Apesar de constar no art. 6º, § 1º, da Resolução nº 165/2012-CNJ, com a nova redação dada pela Resolução nº 191/2014-CNJ, que cabe ao juízo do processo de conhecimento encaminhar a cópia da guia de execução e dos documentos que a instruem ao órgão gestor do atendimento socioeducativo, requisitando designação do programa ou da unidade de cumprimento da medida, no Manual de Procedimento Básico de Apuração de Ato Infracional e de Medida Socioeducativa divulgado pelo CNJ, ao qual fizemos alusão no item 7, encontramos uma orientação um pouco diferente.
Segundo o referido Manual
Quanto à requisição de vaga nas unidades de privação de liberdade ou de inclusão do socioeducando em programa de meio aberto, tanto poderá ser pelo juízo do conhecimento quanto pelo juízo da execução. Nesse aspecto, a Resolução adequa-se, perfeitamente, ao art. 40 da Lei n. 12.594/2012 (LIMA; ALEXANDRE, 2012, p. 27).

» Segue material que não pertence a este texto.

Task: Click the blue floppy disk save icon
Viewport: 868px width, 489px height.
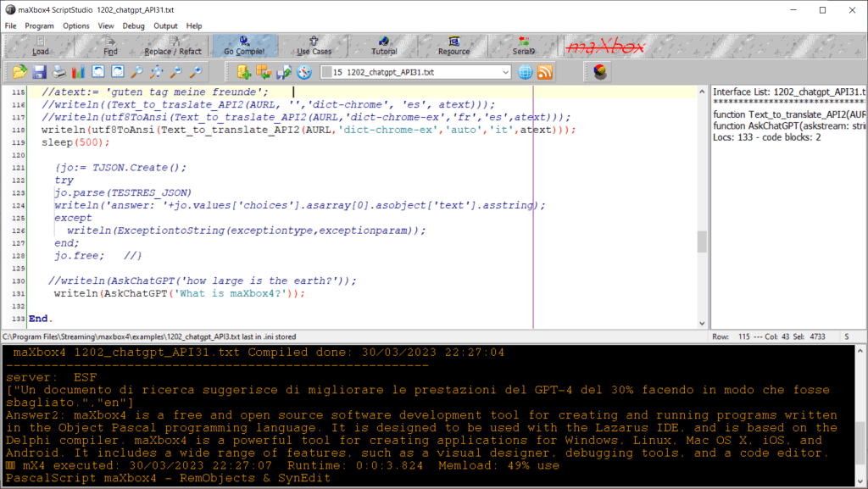Action: (x=40, y=72)
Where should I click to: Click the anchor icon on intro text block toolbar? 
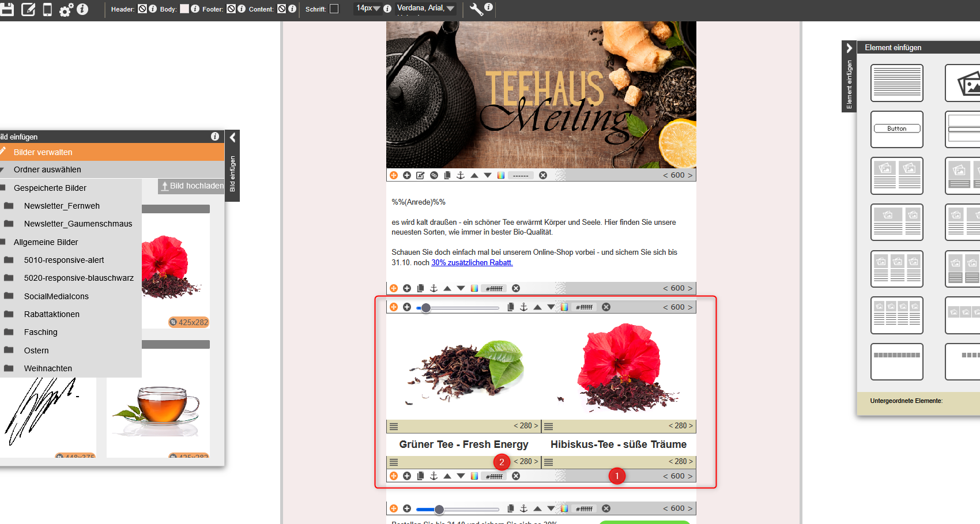[x=434, y=288]
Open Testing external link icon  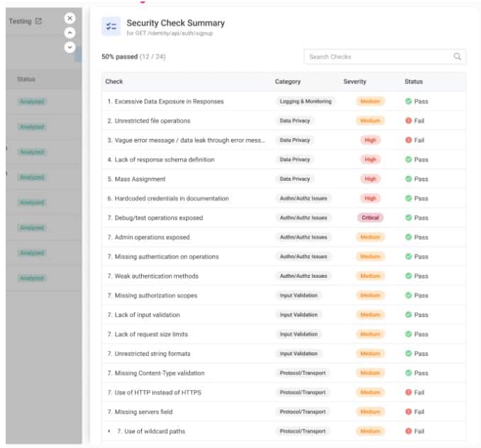pos(38,21)
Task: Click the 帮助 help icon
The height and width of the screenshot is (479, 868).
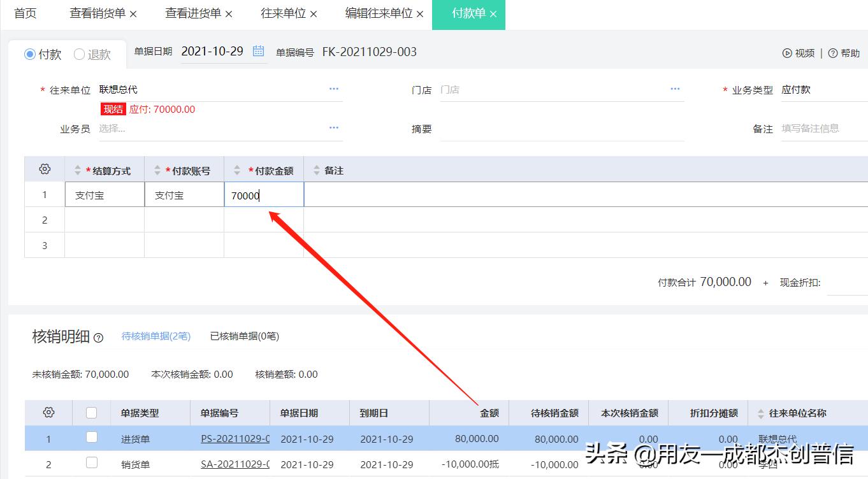Action: pyautogui.click(x=844, y=54)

Realmente, pela leitura do texto do art. 40 da Lei nº 12.594/2012, verifica-se que, diferentemente do que constou no art. 6º, § 1º, da Resolução nº 165/2012-CNJ (mesmo com a nova redação dada pela Resolução nº 191/2014-CNJ), não há um comando dirigido especificamente ao juízo do processo de conhecimento ou ao do juízo do processo de execução quando o texto trata da remessa de expediente e solicitação de designação do programa ou da unidade de cumprimento da medida.
No texto da Lei do SINASE consta: “Art. 40. Autuadas as peças, a autoridade judiciária encaminhará, imediatamente, cópia integral do expediente ao órgão gestor do atendimento socioeducativo, solicitando a designação do programa ou da unidade de cumprimento da medida.”
A expressão “autuadas as peças”, contida no texto da Lei, pode então ser entendida como “reunidos os documentos para formar o processo de execução” (analisando-se sob a ótica do juízo do processo de conhecimento), ou “instrumentalizado o processo de execução” (sob o olhar do juízo da execução), o que admite, portanto, a atuação de um ou de outro juízo, conforme a situação concreta justificar.
Como se percebe, por não existir um procedimento especificamente delineado a ser observado, no tocante a determinados momentos que compreendem o processo de execução da medida socioeducativa, a metodologia empregada pode sofrer variações, conforme o que for regulamentado pelo tribunal ao qual o juiz que estiver cuidando do caso for vinculado.
Aliás, é válido ressaltar que em relação a questões procedimentais não exatamente definidas sobre execução de medidas socioeducativas, que podem sofrer pequenas variações, conforme a região do nosso país (de dimensões continentais), deve-se escolher o caminho mais prático, célere e operacional, obviamente, desde que não resulte em prejuízo para o bom andamento da execução. Além disso, é necessário enfatizar que embora haja a busca por uma uniformização de procedimentos em âmbito nacional, o adequado desenvolvimento da execução das medidas socioeducativas não depende apenas do Poder Judiciário, mas de todos os órgãos e agentes envolvidos no Sistema de Atendimento Socioeducativo, nas órbitas federal, estadual e municipal.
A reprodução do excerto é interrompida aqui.